Battle for women’s access to a baccalaureate

A legal battle testifies to the difficulties experienced by women who study part-time while having a job and raising children: about fifteen students from the University of Montreal (UdeM), mostly students, are contesting in Superior Court a rule change that restricts their possibilities to obtain a bachelor’s degree.

These part-time students are opposed to an administrative shift that has tightened the means to obtain a baccalaureate by accumulating three certificates. They are enrolled in the Faculty of Continuing Education at UdeM, which has become the institution’s second largest with 14,000 students.

This faculty offers 31 certificates (in law, health, management, communication, early childhood, etc., which can be done in one year) to students who are generally looking to improve themselves after launching their careers: 80% work while in school, 77% are female, and the average age is 34, according to the UdeM website.

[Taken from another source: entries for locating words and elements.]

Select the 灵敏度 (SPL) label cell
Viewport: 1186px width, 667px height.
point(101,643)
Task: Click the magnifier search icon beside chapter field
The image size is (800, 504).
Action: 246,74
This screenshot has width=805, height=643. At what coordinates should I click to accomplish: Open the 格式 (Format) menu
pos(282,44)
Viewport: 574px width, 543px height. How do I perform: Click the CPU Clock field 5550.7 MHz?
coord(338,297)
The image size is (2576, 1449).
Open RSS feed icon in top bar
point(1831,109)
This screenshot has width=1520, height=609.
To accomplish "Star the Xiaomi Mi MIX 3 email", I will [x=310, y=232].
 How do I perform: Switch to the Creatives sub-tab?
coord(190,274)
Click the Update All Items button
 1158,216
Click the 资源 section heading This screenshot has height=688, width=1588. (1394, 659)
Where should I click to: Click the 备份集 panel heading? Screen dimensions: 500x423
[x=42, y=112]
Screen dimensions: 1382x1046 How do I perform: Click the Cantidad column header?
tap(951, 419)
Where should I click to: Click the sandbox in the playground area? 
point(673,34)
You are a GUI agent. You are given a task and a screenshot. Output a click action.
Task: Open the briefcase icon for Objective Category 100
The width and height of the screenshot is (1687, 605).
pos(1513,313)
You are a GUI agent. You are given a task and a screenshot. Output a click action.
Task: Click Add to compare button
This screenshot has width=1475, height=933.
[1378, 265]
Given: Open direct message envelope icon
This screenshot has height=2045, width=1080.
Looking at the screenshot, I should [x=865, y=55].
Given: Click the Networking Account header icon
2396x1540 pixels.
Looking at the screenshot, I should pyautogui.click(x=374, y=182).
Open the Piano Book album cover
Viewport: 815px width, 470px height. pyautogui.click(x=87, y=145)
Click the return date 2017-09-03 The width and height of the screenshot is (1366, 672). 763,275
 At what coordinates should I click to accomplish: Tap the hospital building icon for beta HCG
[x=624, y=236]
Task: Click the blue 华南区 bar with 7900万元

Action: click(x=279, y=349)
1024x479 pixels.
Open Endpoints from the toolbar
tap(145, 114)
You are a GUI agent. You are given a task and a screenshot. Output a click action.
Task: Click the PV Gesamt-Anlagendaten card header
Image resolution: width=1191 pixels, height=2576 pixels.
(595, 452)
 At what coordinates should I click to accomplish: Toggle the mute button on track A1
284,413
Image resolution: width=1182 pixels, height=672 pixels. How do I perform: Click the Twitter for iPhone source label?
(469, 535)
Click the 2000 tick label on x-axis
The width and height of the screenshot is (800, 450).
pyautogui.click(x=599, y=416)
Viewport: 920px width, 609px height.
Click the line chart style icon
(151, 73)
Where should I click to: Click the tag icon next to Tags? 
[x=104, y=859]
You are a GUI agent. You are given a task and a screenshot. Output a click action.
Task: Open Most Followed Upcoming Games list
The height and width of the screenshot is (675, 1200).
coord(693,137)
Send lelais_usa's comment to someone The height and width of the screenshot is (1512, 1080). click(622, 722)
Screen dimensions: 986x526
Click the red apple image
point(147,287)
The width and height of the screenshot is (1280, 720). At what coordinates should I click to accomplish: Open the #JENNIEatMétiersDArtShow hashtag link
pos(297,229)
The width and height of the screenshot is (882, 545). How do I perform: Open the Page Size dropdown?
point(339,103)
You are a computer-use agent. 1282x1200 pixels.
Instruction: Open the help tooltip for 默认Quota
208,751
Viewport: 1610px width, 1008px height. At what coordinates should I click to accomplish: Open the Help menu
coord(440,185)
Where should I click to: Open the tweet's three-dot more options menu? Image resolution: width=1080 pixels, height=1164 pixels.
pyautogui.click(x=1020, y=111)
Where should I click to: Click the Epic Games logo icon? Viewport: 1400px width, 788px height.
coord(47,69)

“It surprises us that the University is leading this battle [restreignant l’accès à un diplôme] », Says Me Marie-Claude St-Amant, one of the lawyers for the students in this case.

She does not understand the relentlessness of UdeM not to award a baccalaureate to these women, most of whom have accumulated the 90 credits required for this undergraduate degree. For these students, the bachelor’s degree is essential to obtaining a promotion, a career change or the pursuit of master’s studies.

Quality of diplomas first

In a document filed in Superior Court, the University of Montreal indicates that in 2014 it tightened the regulations governing bachelor’s degrees obtained by accumulating certificates “to ensure the quality of the diplomas and so that the knowledge acquired is always up to date”.

UdeM now requires that the three certificates have been obtained in less than 10 years. Applications for the baccalaureate must be made no later than 24 months after the last diploma was awarded. A certain number of credits must have been obtained at the University of Montreal, HEC Montreal or Polytechnique.

“The cumulative baccalaureate has never been a program a student can enroll in. The regulation provides that a student who meets the required criteria may combine several diplomas or certificates and be eligible to obtain a bachelor’s degree by accumulation. This is not a right, the student must apply for it at the end of schooling, ”specifies UdeM in its defense.

Marie-Claire Forté, a 43-year-old mother, is one of those who demanded more flexibility from UdeM in recognizing her studies. This artist teaches dance as a lecturer. She obtained three certificates (in translation and in writing) between the years 2002 and 2017 as a precaution, due to the precariousness of the work in her field.

She planned to obtain a baccalaureate by having her 90 credits recognized, but the change in UdeM’s regulations screwed up her plans. “All my colleagues have a master’s degree, but without a bachelor’s degree, I cannot do a master’s! It’s not serious, ”she laments.